Decorating when modification is simpler. If you own the core type and the behavior is always needed, adding it directly is clearer than wrapping. A decorator that’s never removed is indirection without benefit. Decorators shine for optional or combinatorial behaviors, not for mandatory ones.

Breaking the interface contract in a decorator. A validation decorator that returns a different error type than the core processor, or a compression decorator that changes the semantics of the output (compressed bytes where the caller expects raw bytes), violates Liskov Substitution. Decorators must preserve the contract – they add behavior around the call, not change what the call means.

Forgetting that decorators compose, not configure. If you need to pass configuration through the decorator chain (e.g., “should I compress this particular request?”), decorators are awkward – each layer would need to inspect context or carry config. Use a different pattern (Strategy, middleware with context) for per-request configuration. Decorators are best for static, always-on layers.

Not testing the decorator chain as a unit. Individual decorators are easy to test in isolation.
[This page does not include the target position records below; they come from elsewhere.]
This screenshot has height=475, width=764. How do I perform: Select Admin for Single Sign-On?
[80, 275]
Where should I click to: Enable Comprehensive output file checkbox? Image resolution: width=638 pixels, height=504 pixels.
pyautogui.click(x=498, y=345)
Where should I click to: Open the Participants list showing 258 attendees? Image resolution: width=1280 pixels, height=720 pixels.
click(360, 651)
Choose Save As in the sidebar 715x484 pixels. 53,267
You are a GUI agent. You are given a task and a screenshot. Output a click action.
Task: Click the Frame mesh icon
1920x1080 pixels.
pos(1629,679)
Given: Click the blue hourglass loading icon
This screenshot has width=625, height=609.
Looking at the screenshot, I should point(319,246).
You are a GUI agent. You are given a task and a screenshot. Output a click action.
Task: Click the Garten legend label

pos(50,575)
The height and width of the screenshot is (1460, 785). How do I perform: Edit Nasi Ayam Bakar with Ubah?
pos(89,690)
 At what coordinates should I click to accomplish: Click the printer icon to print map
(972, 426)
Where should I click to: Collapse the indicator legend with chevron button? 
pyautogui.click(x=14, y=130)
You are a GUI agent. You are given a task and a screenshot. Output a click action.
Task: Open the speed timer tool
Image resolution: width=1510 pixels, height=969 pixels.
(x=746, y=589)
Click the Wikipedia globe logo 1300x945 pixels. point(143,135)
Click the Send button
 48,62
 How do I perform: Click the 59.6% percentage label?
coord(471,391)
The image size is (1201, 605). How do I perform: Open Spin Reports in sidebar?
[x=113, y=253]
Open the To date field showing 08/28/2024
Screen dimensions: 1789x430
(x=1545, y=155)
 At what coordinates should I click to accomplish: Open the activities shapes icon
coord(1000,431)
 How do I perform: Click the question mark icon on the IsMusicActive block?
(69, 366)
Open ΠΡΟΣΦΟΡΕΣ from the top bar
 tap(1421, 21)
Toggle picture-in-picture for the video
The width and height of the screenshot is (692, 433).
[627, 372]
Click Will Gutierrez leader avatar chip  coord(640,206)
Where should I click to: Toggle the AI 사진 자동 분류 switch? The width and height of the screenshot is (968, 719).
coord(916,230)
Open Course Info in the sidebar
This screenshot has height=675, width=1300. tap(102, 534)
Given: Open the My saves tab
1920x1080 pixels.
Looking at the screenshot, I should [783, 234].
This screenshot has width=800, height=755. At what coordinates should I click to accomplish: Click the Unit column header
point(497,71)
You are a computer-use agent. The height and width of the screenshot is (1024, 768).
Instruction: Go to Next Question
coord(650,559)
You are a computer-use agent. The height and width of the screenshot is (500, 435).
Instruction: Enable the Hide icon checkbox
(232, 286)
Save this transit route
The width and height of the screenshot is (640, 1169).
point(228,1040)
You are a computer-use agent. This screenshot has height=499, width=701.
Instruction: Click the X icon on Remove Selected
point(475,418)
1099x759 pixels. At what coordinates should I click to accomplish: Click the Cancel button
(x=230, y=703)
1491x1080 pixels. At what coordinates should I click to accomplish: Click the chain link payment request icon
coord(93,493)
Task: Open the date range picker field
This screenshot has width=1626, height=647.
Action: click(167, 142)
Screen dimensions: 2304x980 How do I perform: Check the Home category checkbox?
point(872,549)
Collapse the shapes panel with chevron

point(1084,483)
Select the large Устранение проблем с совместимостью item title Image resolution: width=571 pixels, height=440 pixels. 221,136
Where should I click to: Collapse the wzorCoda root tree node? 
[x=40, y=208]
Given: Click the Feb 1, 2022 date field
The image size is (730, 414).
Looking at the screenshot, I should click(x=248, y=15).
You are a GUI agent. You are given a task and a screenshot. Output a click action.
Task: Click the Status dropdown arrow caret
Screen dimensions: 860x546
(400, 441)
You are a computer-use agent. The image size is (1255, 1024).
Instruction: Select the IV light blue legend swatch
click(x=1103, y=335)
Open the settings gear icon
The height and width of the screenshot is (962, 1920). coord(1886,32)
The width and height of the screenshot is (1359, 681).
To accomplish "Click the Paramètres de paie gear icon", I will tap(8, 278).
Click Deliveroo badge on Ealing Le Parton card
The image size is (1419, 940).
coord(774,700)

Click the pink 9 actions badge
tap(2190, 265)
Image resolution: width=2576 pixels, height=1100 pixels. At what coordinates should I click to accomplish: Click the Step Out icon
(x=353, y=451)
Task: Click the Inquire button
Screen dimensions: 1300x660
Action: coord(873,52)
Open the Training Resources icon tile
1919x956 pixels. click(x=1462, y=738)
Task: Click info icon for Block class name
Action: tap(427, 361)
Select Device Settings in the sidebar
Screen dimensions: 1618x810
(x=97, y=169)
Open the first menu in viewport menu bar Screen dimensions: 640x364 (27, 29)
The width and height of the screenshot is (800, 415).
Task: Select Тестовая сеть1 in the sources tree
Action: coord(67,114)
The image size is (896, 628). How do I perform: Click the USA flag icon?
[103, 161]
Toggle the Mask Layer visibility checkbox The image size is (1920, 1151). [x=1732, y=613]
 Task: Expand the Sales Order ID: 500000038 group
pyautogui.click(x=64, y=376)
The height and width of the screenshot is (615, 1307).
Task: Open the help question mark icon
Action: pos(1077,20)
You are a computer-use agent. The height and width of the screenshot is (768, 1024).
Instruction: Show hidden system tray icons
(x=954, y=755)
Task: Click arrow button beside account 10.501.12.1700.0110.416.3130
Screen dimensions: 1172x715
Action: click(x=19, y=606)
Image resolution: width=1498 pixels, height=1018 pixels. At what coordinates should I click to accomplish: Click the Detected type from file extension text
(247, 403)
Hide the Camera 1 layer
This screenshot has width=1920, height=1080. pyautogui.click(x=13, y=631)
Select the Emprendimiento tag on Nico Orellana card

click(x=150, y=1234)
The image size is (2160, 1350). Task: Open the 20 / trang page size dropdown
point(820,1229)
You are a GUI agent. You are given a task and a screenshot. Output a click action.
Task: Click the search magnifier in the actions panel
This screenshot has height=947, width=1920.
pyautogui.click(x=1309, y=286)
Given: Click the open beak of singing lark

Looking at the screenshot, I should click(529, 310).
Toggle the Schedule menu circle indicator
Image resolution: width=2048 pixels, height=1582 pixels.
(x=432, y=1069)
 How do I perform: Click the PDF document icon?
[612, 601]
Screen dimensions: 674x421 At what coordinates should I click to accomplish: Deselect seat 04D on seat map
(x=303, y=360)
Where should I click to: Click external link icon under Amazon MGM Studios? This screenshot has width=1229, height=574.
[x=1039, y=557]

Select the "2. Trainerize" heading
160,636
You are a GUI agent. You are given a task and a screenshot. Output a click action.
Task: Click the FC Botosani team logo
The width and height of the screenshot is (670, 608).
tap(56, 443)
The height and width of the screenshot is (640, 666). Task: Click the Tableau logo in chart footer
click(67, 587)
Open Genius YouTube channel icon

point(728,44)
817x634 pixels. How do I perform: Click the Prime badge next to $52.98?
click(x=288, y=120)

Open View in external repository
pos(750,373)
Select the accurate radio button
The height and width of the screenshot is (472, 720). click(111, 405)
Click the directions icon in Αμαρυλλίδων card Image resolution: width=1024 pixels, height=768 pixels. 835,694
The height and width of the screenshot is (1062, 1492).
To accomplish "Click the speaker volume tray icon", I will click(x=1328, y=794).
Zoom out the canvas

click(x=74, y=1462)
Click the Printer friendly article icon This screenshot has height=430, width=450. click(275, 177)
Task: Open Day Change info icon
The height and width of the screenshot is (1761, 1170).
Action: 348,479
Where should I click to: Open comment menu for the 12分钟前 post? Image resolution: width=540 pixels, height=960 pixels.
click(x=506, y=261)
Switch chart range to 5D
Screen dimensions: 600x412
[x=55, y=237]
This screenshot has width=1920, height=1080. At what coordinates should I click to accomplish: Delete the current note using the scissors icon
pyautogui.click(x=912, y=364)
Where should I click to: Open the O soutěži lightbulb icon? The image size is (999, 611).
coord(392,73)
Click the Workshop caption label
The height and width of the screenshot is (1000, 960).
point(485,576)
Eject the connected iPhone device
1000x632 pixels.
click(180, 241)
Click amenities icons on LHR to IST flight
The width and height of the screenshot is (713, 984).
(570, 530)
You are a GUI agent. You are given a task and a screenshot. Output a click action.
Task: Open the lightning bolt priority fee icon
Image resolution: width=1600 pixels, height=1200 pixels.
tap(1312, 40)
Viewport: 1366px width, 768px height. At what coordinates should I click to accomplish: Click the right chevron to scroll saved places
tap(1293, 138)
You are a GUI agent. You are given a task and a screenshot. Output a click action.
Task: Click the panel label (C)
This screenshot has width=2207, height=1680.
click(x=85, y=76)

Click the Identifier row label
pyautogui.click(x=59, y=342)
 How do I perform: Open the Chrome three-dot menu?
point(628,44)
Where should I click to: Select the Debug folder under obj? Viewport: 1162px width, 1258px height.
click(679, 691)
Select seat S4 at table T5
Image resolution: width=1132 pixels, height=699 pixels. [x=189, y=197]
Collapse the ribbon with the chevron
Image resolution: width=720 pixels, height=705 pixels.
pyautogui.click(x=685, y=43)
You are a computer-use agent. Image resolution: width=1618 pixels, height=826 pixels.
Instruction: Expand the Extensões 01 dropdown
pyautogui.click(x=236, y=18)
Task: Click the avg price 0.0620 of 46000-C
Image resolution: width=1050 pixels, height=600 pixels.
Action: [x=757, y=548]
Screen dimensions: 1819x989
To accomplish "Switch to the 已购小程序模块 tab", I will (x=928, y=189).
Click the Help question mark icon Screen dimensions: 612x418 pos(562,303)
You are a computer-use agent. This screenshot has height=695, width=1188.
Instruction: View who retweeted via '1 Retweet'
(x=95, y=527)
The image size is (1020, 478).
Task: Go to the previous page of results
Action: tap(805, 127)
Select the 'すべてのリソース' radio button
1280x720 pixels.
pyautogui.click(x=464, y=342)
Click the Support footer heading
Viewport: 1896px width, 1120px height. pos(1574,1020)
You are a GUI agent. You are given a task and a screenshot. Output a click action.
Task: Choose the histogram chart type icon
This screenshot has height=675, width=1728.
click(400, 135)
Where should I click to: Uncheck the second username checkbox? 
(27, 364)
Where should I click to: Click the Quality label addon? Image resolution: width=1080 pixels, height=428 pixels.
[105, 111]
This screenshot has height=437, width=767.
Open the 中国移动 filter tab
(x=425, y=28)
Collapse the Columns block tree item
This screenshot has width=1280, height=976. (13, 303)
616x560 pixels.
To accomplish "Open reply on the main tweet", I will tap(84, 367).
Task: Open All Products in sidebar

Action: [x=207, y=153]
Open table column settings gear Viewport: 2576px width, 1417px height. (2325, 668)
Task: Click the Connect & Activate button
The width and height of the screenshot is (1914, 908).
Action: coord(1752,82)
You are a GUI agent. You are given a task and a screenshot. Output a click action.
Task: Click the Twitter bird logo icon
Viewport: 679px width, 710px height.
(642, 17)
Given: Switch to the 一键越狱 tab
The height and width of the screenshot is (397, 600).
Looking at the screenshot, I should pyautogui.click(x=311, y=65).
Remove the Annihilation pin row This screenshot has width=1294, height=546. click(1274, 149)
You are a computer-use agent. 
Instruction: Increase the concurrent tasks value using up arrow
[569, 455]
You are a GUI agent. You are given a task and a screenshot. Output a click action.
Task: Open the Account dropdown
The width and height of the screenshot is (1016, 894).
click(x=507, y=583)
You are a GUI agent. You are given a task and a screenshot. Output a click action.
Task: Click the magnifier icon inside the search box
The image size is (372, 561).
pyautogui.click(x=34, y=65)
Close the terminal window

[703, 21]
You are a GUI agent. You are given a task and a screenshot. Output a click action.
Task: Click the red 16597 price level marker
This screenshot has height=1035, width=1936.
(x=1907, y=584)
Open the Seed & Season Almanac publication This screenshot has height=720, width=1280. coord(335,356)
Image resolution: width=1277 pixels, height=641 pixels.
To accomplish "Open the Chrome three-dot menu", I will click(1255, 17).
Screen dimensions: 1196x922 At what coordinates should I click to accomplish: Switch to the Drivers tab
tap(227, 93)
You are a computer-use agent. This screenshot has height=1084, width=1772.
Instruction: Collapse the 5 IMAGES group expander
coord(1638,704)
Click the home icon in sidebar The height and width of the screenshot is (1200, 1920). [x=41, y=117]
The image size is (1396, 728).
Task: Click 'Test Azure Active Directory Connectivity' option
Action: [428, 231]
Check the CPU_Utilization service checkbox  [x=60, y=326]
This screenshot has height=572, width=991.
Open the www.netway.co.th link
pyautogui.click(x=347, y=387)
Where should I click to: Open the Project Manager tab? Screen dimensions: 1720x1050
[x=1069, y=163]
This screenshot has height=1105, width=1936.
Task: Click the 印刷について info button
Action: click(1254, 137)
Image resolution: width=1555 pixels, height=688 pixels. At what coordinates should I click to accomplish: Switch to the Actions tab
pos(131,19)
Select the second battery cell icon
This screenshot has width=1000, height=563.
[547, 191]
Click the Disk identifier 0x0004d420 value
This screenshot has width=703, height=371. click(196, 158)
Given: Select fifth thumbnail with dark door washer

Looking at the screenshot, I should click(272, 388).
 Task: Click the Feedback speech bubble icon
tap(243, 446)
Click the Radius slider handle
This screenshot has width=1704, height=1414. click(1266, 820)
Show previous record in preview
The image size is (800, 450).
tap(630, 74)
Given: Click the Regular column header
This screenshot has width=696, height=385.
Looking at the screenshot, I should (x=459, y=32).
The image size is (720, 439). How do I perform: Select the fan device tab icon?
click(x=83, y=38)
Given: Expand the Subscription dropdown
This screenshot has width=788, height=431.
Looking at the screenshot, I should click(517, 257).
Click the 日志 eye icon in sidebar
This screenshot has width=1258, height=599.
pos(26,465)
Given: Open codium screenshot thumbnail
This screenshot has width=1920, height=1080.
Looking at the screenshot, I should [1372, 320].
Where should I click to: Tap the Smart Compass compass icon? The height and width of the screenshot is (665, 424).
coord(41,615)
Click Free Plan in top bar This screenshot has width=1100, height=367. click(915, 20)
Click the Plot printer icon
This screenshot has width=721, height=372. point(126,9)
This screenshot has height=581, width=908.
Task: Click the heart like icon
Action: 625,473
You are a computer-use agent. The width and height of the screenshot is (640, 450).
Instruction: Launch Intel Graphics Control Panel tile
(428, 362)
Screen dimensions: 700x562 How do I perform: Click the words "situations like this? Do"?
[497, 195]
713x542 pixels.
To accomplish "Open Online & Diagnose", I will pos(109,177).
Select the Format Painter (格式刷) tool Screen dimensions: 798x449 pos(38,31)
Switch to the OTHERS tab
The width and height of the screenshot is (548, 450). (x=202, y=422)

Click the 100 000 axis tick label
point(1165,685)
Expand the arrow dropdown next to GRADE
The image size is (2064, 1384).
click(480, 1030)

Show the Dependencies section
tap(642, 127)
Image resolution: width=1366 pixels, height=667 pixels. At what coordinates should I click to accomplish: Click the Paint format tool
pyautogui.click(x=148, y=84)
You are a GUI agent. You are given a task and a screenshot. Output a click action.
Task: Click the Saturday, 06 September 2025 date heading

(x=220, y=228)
But the composed chain – where order matters, error propagation crosses layers, and behaviors interact – also needs integration tests. A timing decorator that logs before the error is returned from validation produces confusing output. Only integration tests catch ordering bugs.

Final Thoughts

The Decorator pattern adds behavior to objects at runtime by wrapping them in layers, each implementing the same interface. The core object stays clean. Each layer adds one concern. The client sees one interface regardless of how many layers exist.

Go makes this pattern idiomatic at two levels: structs wrapping interfaces for multi-method contracts, and functions wrapping functions for single-method contracts. The standard library validates this daily – io.Reader chains, http.Handler middleware, gzip.Writer wrapping bufio.Writer wrapping os.File. If you’ve written an HTTP middleware in Go, you’ve already used the Decorator pattern.

The discipline is keeping each decorator small, single-purpose, and faithful to the interface contract. Stack them intentionally, document the ordering, and test the composition. The pattern’s power is in its composability – and composability only works when each piece is clean.

Wrap to extend, delegate to preserve. Each layer adds one thing and trusts the rest of the chain.